Sup, M.; Kim, M. M.; Song, L.; Genin, G. M.; Thomopoulos, S.

Tendon pathologies, including both chronic injuries and acute tendon tears, are some of the most common musculoskeletal injuries. Recent studies have suggested the importance of inflammation in the healing process in both acute and chronic tendon injury. However, there remain gaps in knowledge that hinder progress in the development of therapeutics to improve healing. A more complete characterization of the inflammatory response in tendon is needed, by defining the relative roles of different molecular pathways, and determining how these pathways interact with tendon mechanobiology.

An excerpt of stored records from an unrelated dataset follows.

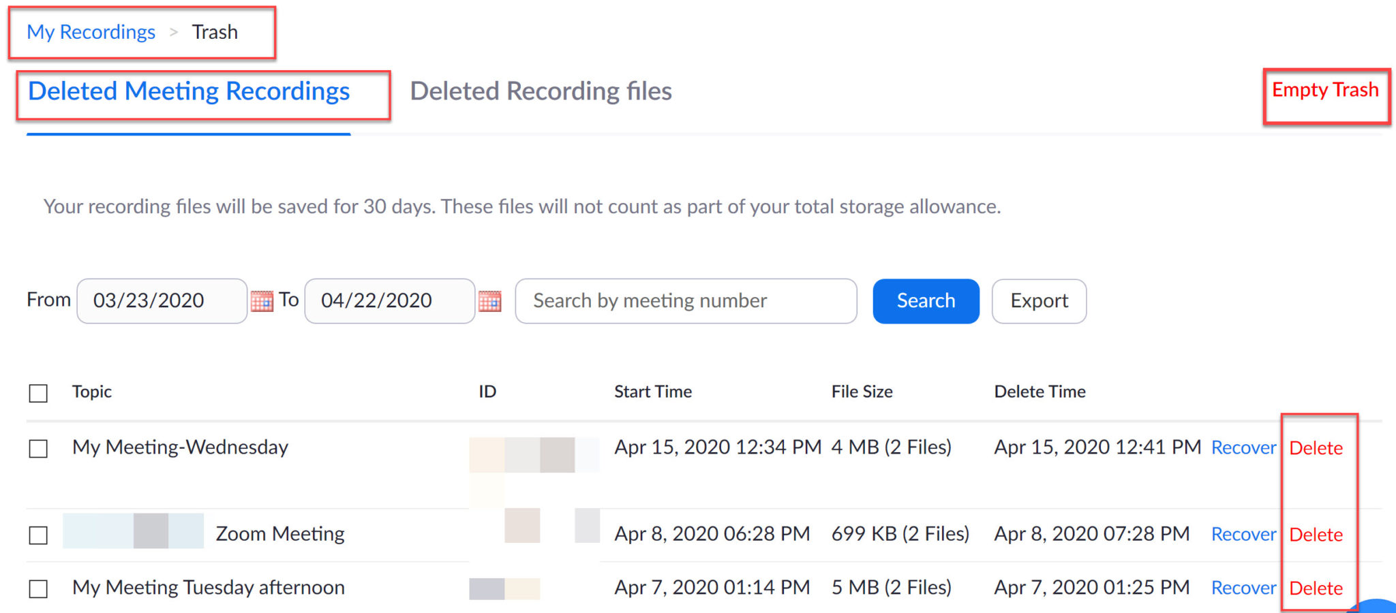The height and width of the screenshot is (613, 1396).
Task: Navigate back via My Recordings breadcrumb
Action: click(x=91, y=31)
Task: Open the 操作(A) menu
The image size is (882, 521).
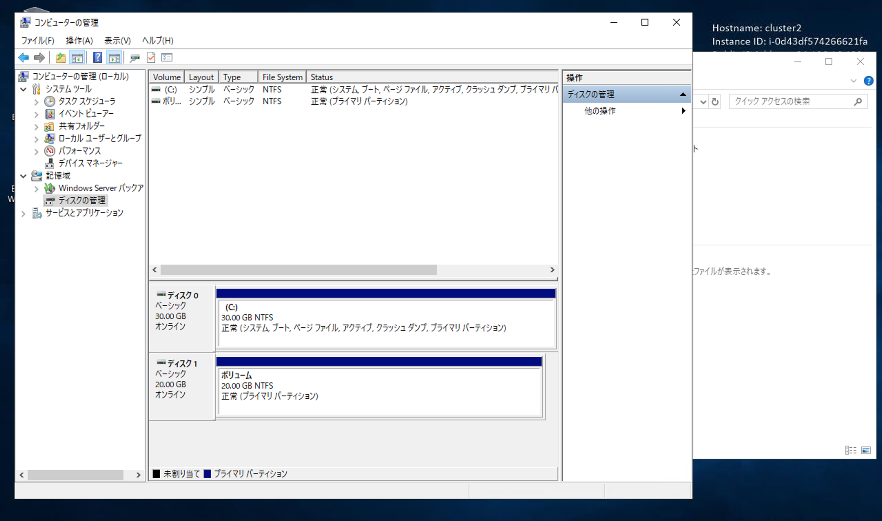Action: 79,40
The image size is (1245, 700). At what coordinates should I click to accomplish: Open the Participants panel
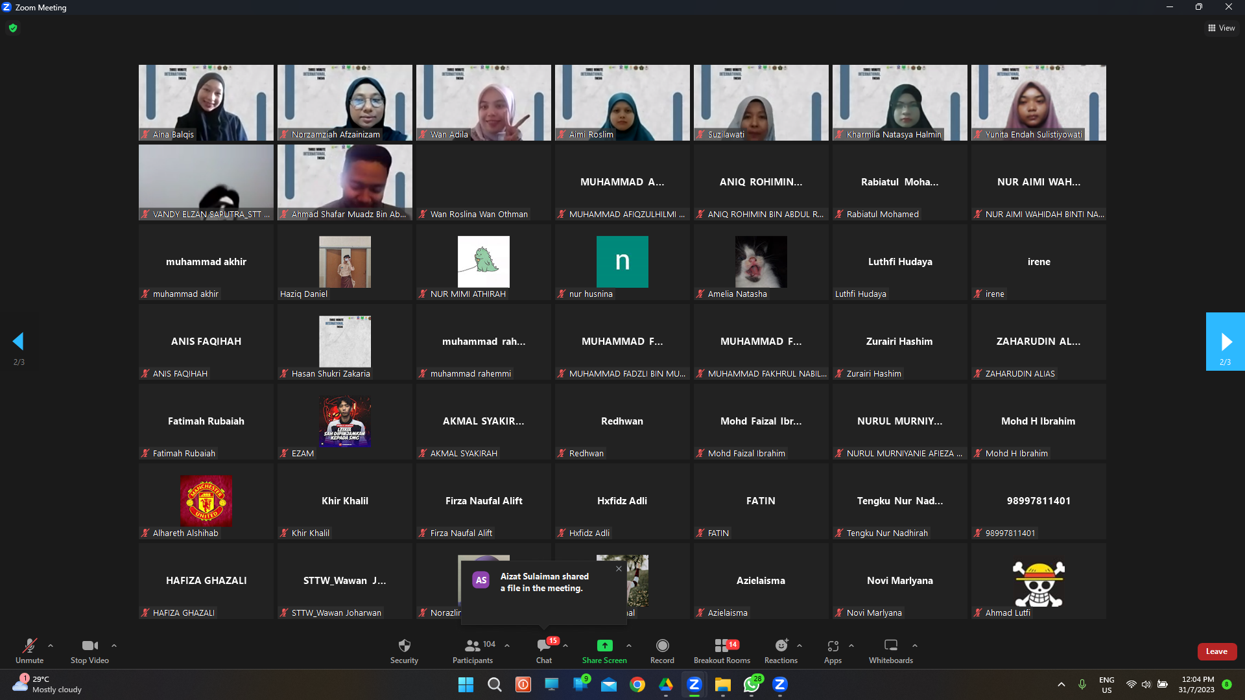click(473, 650)
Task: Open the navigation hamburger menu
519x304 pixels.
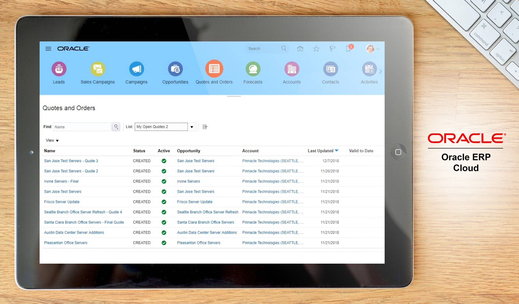Action: [x=48, y=49]
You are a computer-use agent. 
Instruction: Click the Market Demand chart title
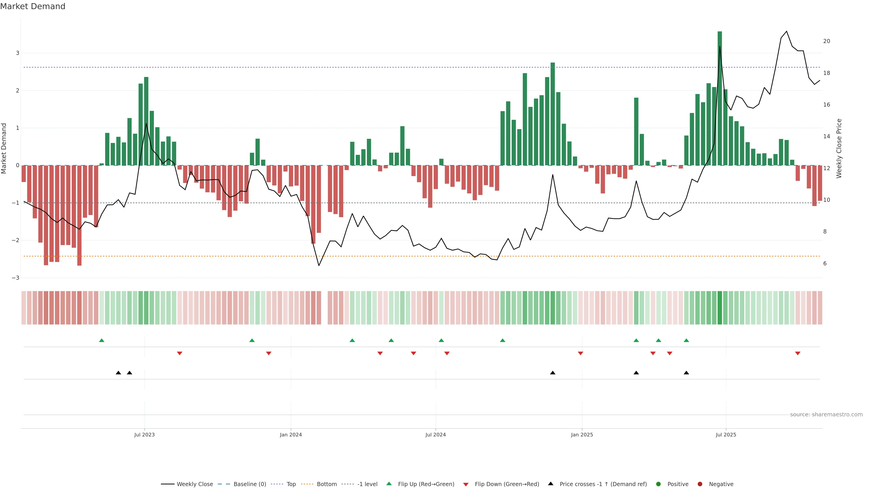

To investigate these questions, an in vitro model was developed, wherein the complexity of the in vivo healing environment was simulated by applying M1 macrophage conditioned media (M1-CM) to tendon fibroblasts (TFs). Characterization of the M1-CM and its effect on TFs revealed a robust inflammatory response, including upregulation of over 500 genes and increased secretion of several cytokines in TFs. The NF-{kappa}{beta} and JAK/STAT signaling pathways were necessary for the response to M1-CM, and each pathway was responsible for different downstream responses to inflammation in TFs. When considering the role of mechanical loading in tendon responses to inflammation, it was found that TF responses to loading were altered by the presence of an inflammatory stimulus. Analysis of the genes that responded differently to loading with inflammation present suggested changes in pathways involving extracellular matrix organization and G protein signaling. Mathematical modeling based upon these results revealed time-dependent suppression of mechanosensitivity, suggesting that therapeutic timing of inflammatory or anti-inflammatory interventions could restore or attenuate mechanical responsiveness to modulate rehabilitation outcomes. Results reveal that inflammation disrupts mechanosensitivity in tendon healing, and suggest potential pathways for therapeutic intervention.